If you handle your investment correctly and wisely, you can see some serious returns. Here’s what you need to know to make that happen.
Being a Landlord is Hard Work
We’ve all had the unfortunate luck to be paired with a landlord who simply didn’t care about upkeep. Even if you are purchasing a new home, you need to ask yourself if you have the time to be a landlord, because it’s kind of a part-time job. If you’re not the type who likes getting their hands dirty and performing repairs, maybe this isn’t for you. Sure you can hire someone to handle all repairs and problems, but that will take a chunk out of your profits.
Don’t Invest With Debt
If you’re a first time investor, you probably shouldn’t begin if you have any outstanding debts, from student loans or dentist bills, to credit card bills and car loans.
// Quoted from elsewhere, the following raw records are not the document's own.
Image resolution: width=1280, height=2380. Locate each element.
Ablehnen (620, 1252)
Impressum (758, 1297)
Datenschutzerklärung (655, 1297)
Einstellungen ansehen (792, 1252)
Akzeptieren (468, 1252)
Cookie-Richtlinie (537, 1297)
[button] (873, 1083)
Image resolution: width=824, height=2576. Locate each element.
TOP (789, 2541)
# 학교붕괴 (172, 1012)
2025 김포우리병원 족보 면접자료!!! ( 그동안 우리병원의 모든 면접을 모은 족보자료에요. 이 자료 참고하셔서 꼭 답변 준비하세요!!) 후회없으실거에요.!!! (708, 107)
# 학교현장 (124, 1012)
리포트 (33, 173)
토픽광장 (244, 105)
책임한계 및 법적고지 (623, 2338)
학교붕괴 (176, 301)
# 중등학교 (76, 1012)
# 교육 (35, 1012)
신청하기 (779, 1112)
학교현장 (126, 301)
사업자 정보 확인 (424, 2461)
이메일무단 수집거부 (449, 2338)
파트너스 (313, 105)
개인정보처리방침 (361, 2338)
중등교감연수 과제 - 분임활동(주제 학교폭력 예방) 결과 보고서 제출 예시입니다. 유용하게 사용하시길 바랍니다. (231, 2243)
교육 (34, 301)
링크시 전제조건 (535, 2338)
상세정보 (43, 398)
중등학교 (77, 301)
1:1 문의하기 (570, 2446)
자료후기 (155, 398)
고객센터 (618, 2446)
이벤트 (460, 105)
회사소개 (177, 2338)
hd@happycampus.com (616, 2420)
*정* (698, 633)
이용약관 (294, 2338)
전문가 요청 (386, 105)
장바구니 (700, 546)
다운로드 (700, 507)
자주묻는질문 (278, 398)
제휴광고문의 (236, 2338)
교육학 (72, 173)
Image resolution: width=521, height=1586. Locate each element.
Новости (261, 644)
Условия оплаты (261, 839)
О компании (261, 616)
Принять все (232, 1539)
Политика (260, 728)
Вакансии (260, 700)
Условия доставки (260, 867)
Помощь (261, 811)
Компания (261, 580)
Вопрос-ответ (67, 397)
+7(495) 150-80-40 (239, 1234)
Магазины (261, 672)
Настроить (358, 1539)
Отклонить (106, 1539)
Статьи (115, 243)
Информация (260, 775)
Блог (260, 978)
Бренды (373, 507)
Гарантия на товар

The Down Payment Will Be Larger
If you are simply an owner-occupier, your down payment would likely be much smaller. However, if it’s an investment property, the down payment could be up to 20% of the cost of the property.
So Will the Interest Rates
Interest rates on loans for investment properties tend to be much higher than if you were buying the house to live in. Do your calculations correctly so that your mortgage payment is low enough and doesn’t eat into your monthly profits.
Choose Property Wisely
A first time property investor should be looking at newer, affordable entry level homes. Ideally, you’d want to find a 3 or 4 bedroom home with well thought out living areas that provide functionality for everyday living. These are the homes that would be most appealing to renters including new, small families or young professionals. A low cost home means lower operating expenses and hopefully bigger profits.
View our GenOne Collection for examples of the perfect first time property investor homes.
Calculate Operating Expenses
Understand that your operating expenses will be between 35% and 80% of your gross operating income. You usually end up paying 50% of the rent you charge in total expenses. You’ll need to consider if these profit margins are worth it, especially if you’re paying off a mortgage, as well.
Location is Important
Make sure to research the location where you plan to buy, as well as your target renters. If you’re looking for families, then choose a location that’s next to school districts and parks. If you want young professionals, then inner suburbs with public transport into the city or areas with a growing job market should be on your list.